All of lore.kernel.org
 help / color / mirror / Atom feed
From: Qu Wenruo <quwenruo@cn.fujitsu.com>
To: linux-btrfs@vger.kernel.org
Cc: dsterba@suse.cz, Wang Xiaoguang <wangxg.fnst@cn.fujitsu.com>
Subject: [PATCH v2 13/14] btrfs-progs: check: skip shared node or leaf check for low_memory mode
Date: Wed, 21 Sep 2016 11:16:03 +0800	[thread overview]
Message-ID: <20160921031604.23334-14-quwenruo@cn.fujitsu.com> (raw)
In-Reply-To: <20160921031604.23334-1-quwenruo@cn.fujitsu.com>

From: Wang Xiaoguang <wangxg.fnst@cn.fujitsu.com>

The basic idea is simple. Assume a middle tree node A is shared and
its referenceing fs/file tree root ids are 5, 258 and 260, then we
only check node A in the tree who has the smallest root id. That means
in this case, when checking root tree(5), we check inode A, for root
tree 258 and 260, we can just skip it.

Notice even with this patch, we still may visit a shared node or leaf
multiple times. This happens when a inode metadata occupies multiple
leaves.

                 leaf_A     leaf_B
When checking inode item in leaf_A, assume inode[512] have file extents
in leaf_B, and leaf_B is shared. In the case, for inode[512], we must
visit leaf_B to have inode item check. After finishing inode[512] check,
here we walk down tree root to leaf_B to check whether node or leaf
is shared, if some node or leaf is shared, we can just skip it and below
nodes or leaf's check.

I also fill a disk partition with linux source codes and create 3
snapshots
in it.

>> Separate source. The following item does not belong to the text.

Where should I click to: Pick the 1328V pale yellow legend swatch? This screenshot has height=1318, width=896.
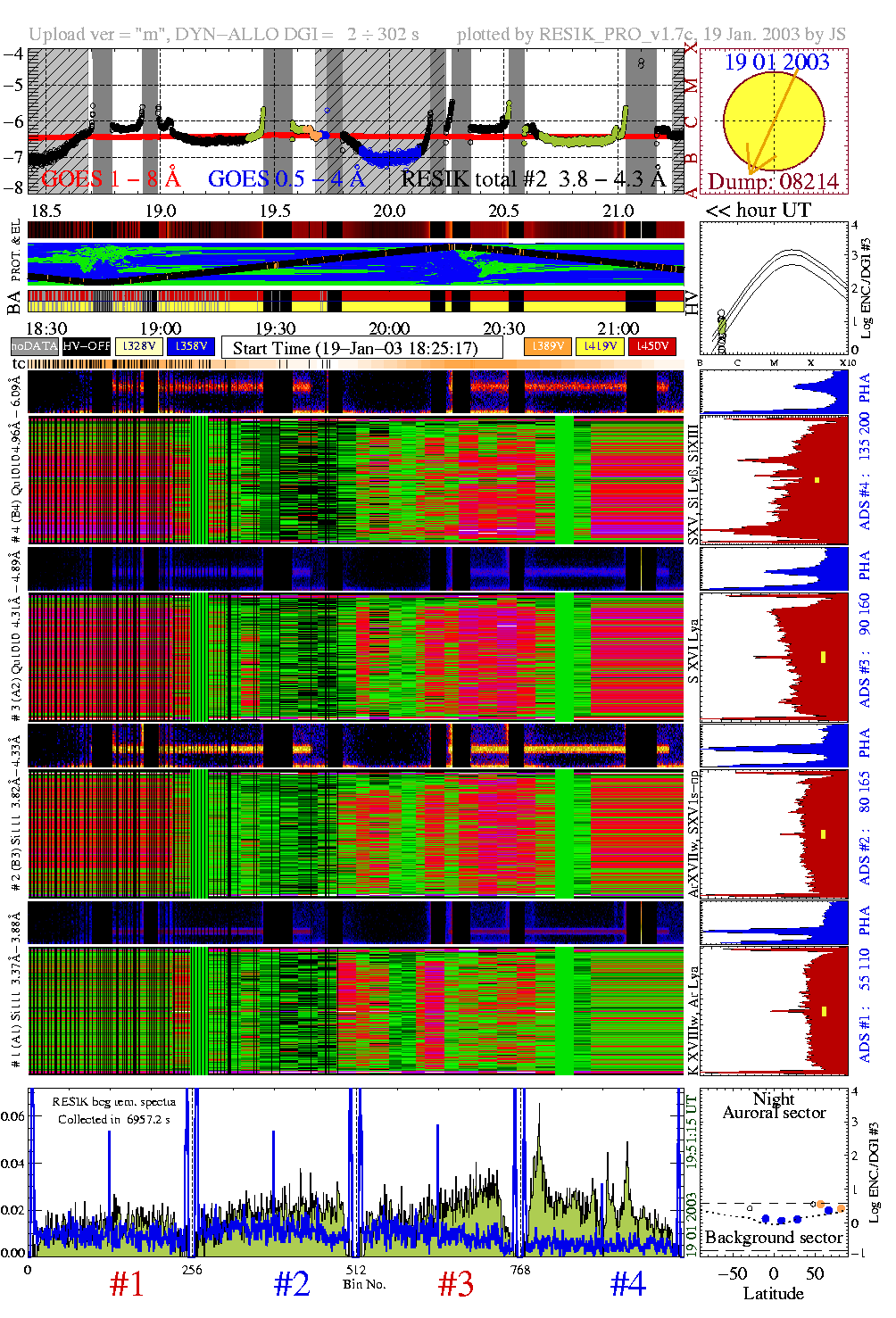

Before this patch, it averagely took 46s to finish one btrfsck
execution, with this patch, it averagely took 15s.

Signed-off-by: Wang Xiaoguang <wangxg.fnst@cn.fujitsu.com>
Signed-off-by: Qu Wenruo <quwenruo@cn.fujitsu.com>
---
 cmds-check.c | 390 ++++++++++++++++++++++++++++++++++++++++++++++++-----------
 1 file changed, 321 insertions(+), 69 deletions(-)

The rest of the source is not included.